4. Conflict can help identify the stronger team members.
If leaders understand that peers will challenge them, they are likely to be better prepared to deal with the challenges brought before them. In that process, the stronger leaders emerge. They have done their homework. They think on their feet well. They are not intimidated or threatened when someone questions their insights. Team members unwilling or unable to participate in healthy debates are either intimated, ineffective, or frustrated.
5. Conflict engenders cross training.
Team leaders have different experiences, different backgrounds, different leadership styles, and different responsibilities. As they interact with one another in healthy debates, each member can learn from the other. “Iron sharpens iron” may be cliché, but it is nevertheless true.
6. Team members that fight together are more likely to be united in purpose.

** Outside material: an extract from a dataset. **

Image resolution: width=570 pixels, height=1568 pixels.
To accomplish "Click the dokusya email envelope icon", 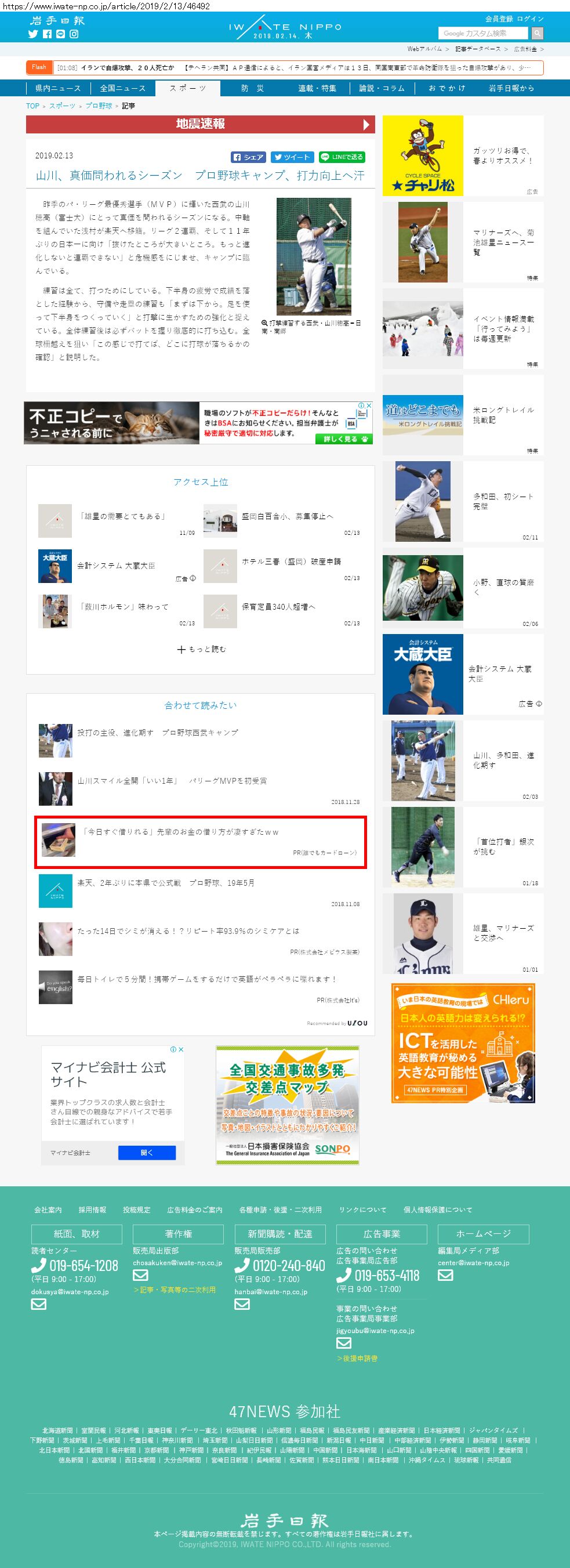I will point(38,1304).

At first blush, that statement may sound counterintuitive. But healthy debate allows each member to speak his or her mind. Each member is free to make contributions. Each member is valued. As long as the differences of opinion do not degenerate into hurt feelings and true animosity, the team becomes stronger and ultimately works together better.
One of the most critical responsibilities of a leader is assembling a healthy leadership team. Jim Collins’ well-known metaphor is highly applicable here. You must get the right people on the bus and then get them in the right seats. Those team members must be of unquestionable character, highly competent, and willing to complement and engage other team members in healthy debate and conflict.